JOURNAL ARTICLE
REVIEW
Myasthenia gravis in mothers and their newborns.
Clinical Obstetrics and Gynecology 1991 March
Myasthenia gravis is a complex autoimmune disorder. Anti-AChR antibodies destroy elements of the postsynaptic membrane of the myoneural junction in affected muscle groups. This results in decreased nerve-impulse transmission. Myasthenic patients have diminished skeletal muscle strength and tire rapidly with exercise. Pregnancy threatens maternal myasthenic exacerbation and crisis, particularly early in the puerperium. The medication requires frequent adjustment during pregnancy due to changing requirements and physiologic changes in absorption and excretion. Myasthenia results in an increase in maternal mortality, morbidity, pregnancy wastage, and premature labor. Anticholinesterase medications and corticosteroids are the mainstays of medical therapy of maternal MG. Thymectomy, plasmapheresis, immunosuppressant drugs, gamma globulin, and ACTH are adjuvants of varying usefulness. Enforced rest periods, a tranquil environment, and prompt treatment of intercurrent infections are important for myasthenic mothers. The management of myasthenic crisis requires hospital intensive care with mechanical respiratory support and careful monitoring of blood gases. Plasmapheresis is an effective means of controlling crises.
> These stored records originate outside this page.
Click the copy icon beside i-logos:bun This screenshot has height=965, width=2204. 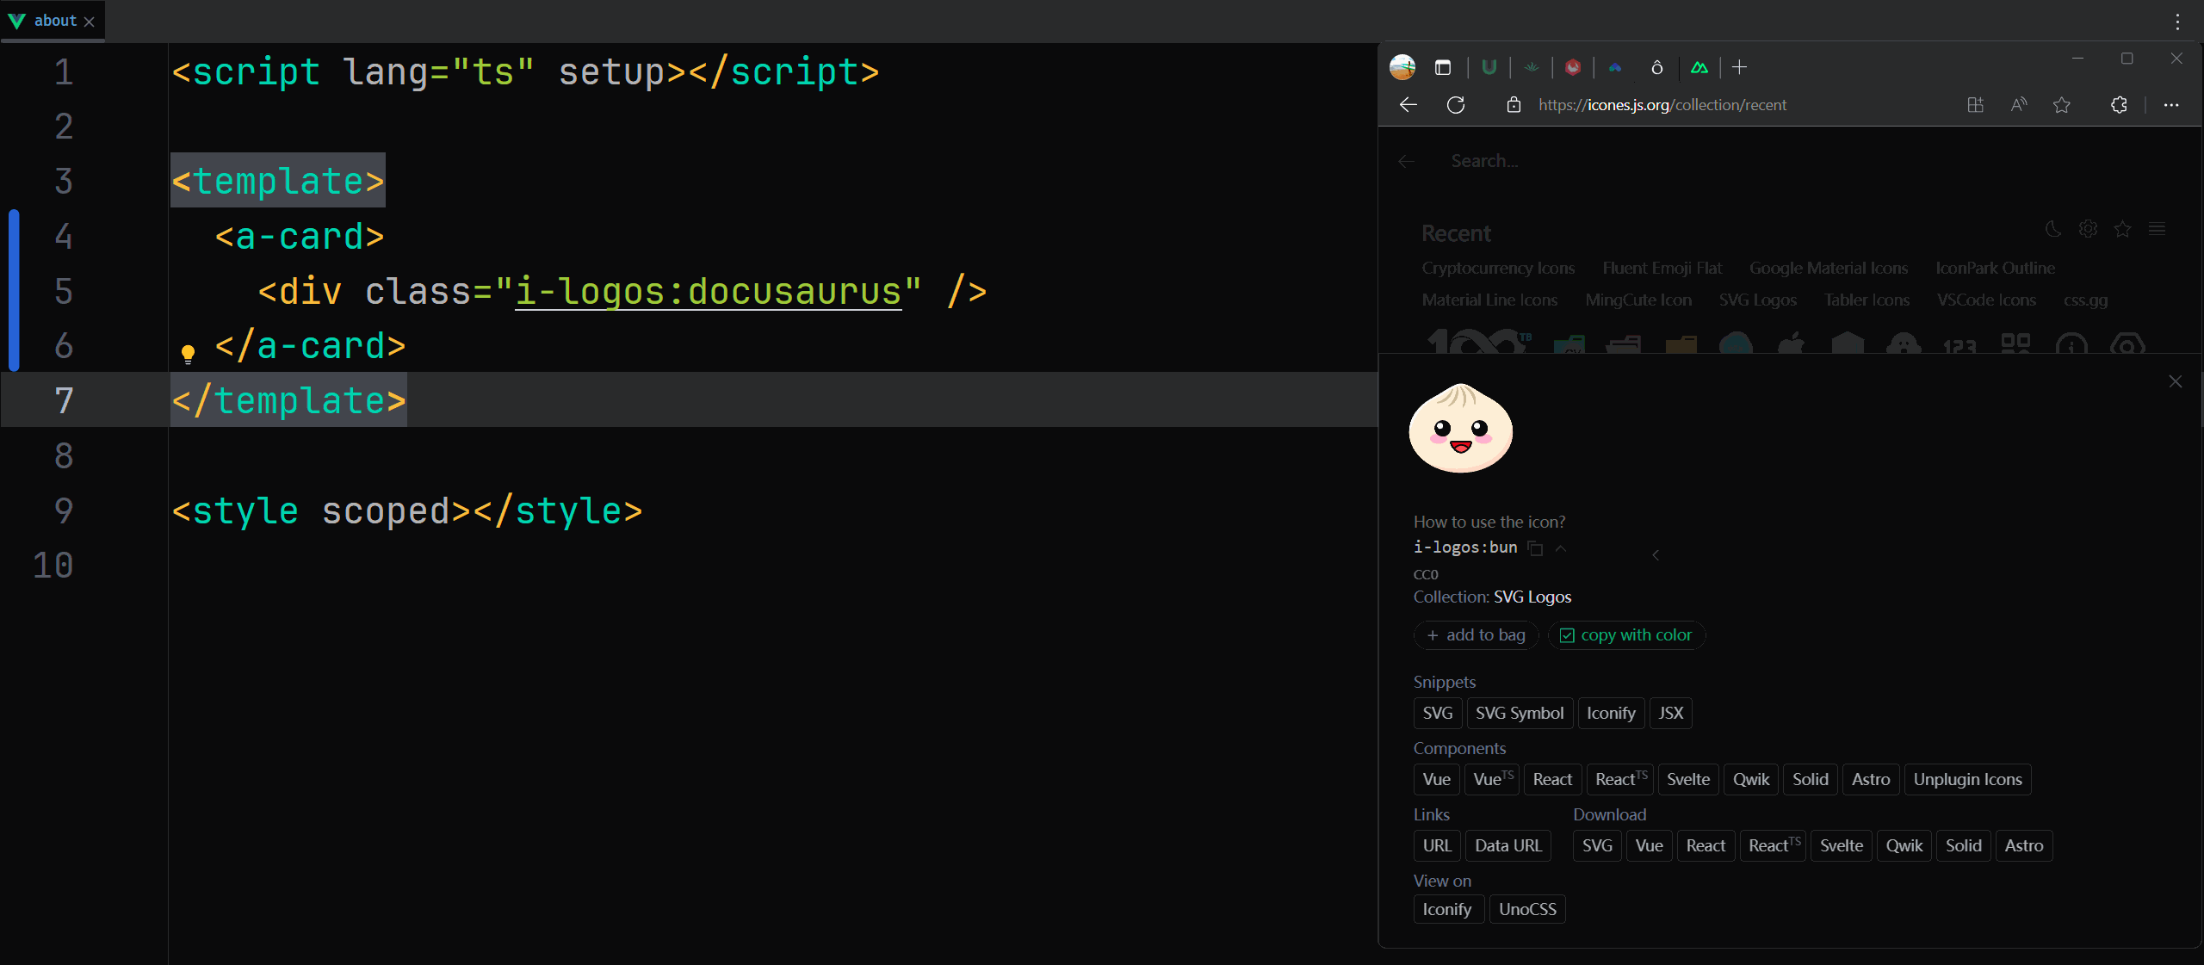(1535, 549)
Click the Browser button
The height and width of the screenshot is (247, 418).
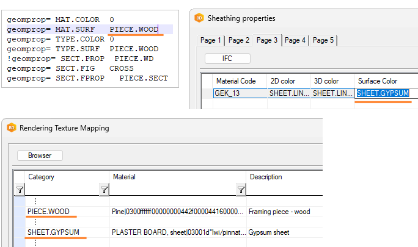coord(40,156)
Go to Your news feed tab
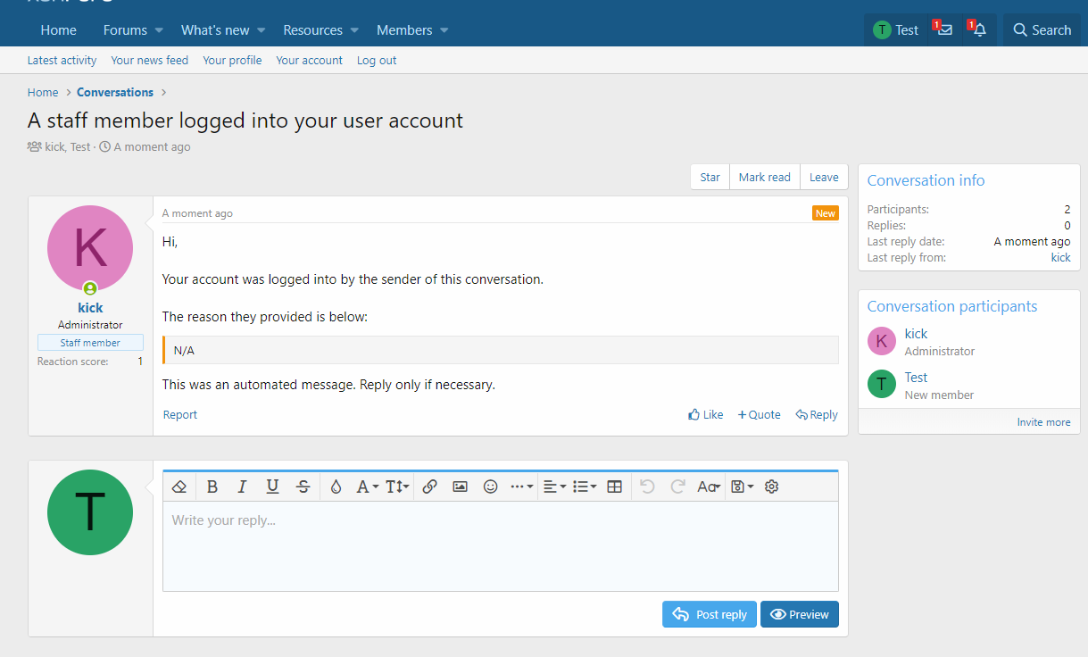 click(x=149, y=61)
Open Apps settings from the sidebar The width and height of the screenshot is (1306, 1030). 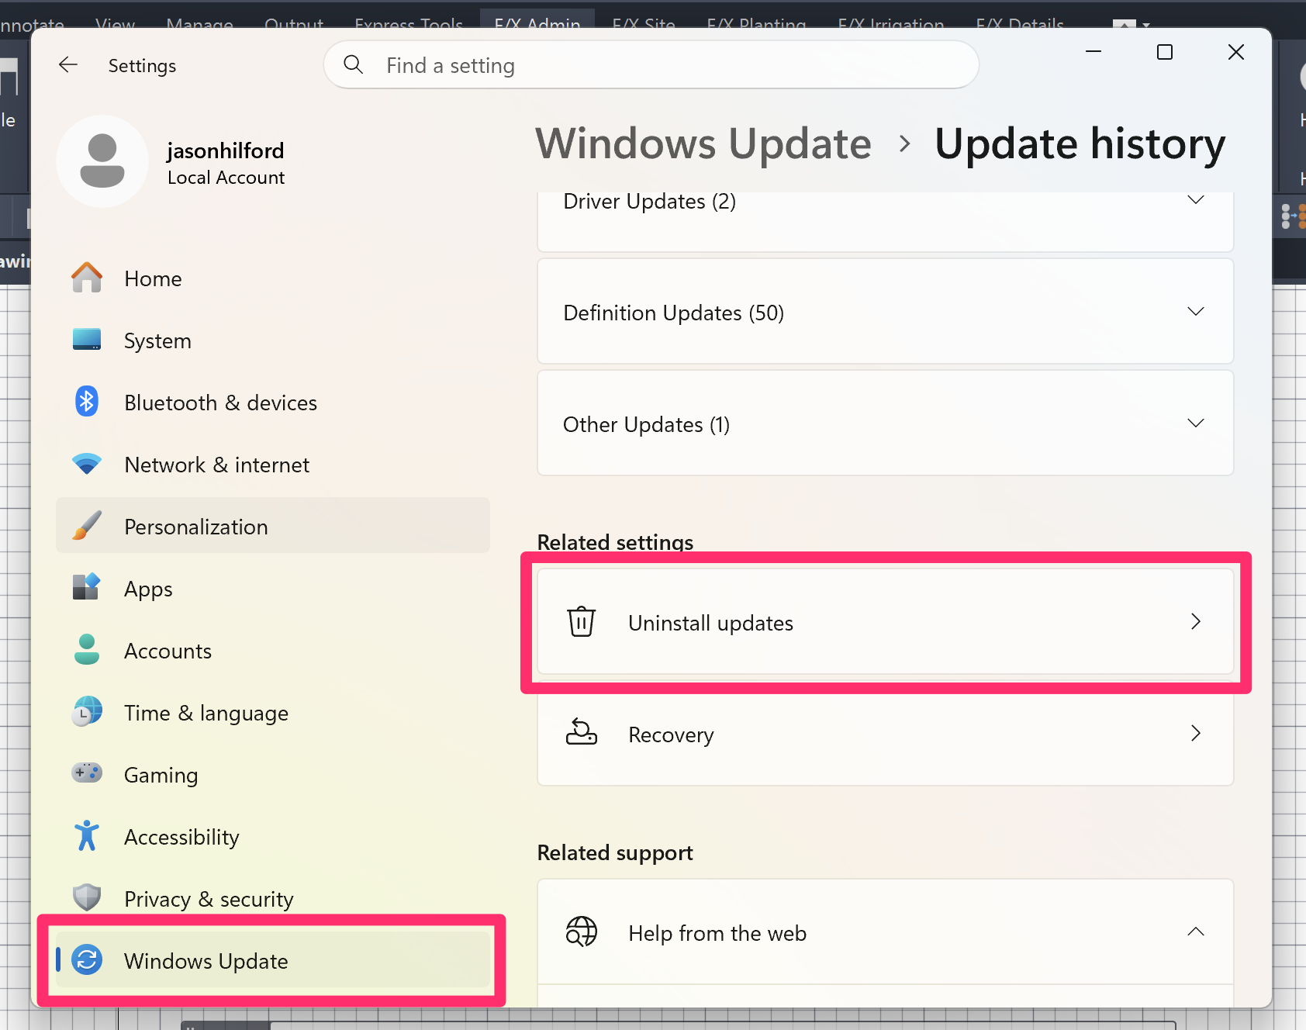[x=147, y=588]
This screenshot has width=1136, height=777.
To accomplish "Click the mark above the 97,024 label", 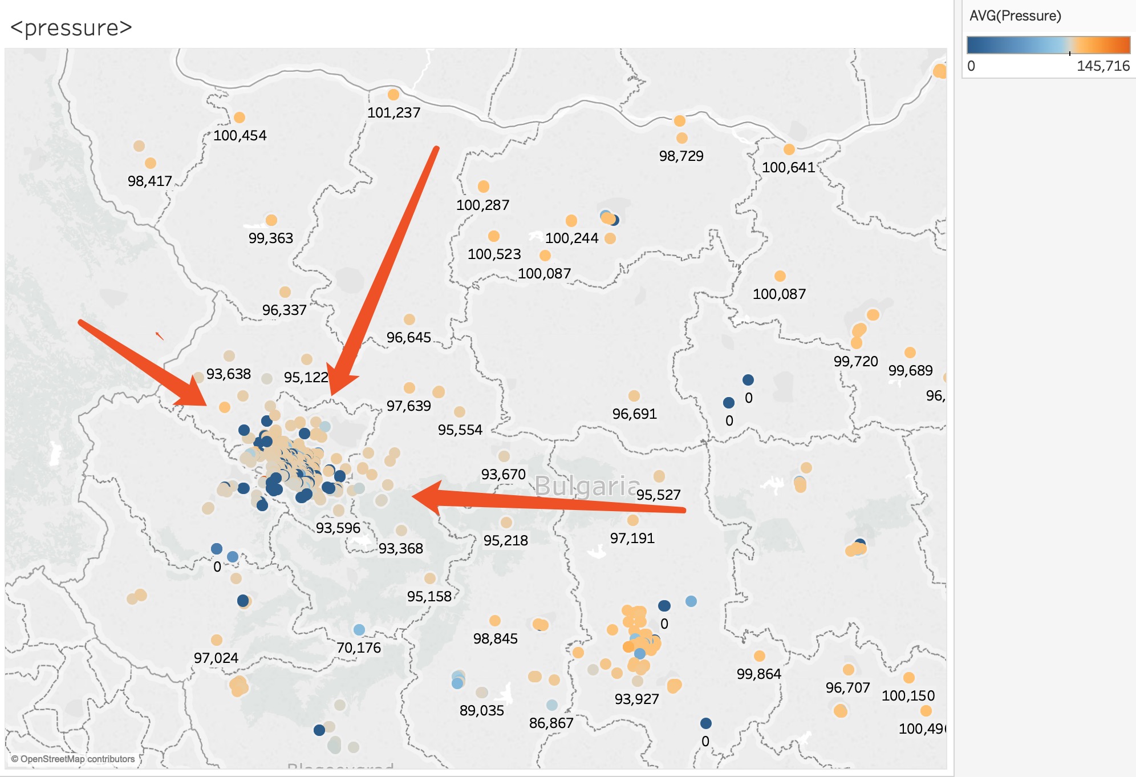I will coord(217,640).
It is usually combined with intensive steroid and or immunosuppressant therapy. The myasthenic mother undertakes pregnancy with increased risk to herself and her infant. There is a 40% chance of exacerbation of her MG during pregnancy and an additional 30% risk in the puerperium. Maternal mortality risk is approximately 40 per 1,000 live births. Perinatal mortality approximates 68 per 1,000 births, five times that of uncomplicated pregnancies. Modern management minimizes these risks to the extent that pregnancy is not precluded in myasthenic women. A good outcome depends on meticulous maternal and fetal prenatal surveillance and early detection and management of exacerbations. Facilities and trained personnel must be available to support labor and manage vaginal or operative delivery. Intensive care of myasthenic crises is critical to the prevention of maternal complications and death.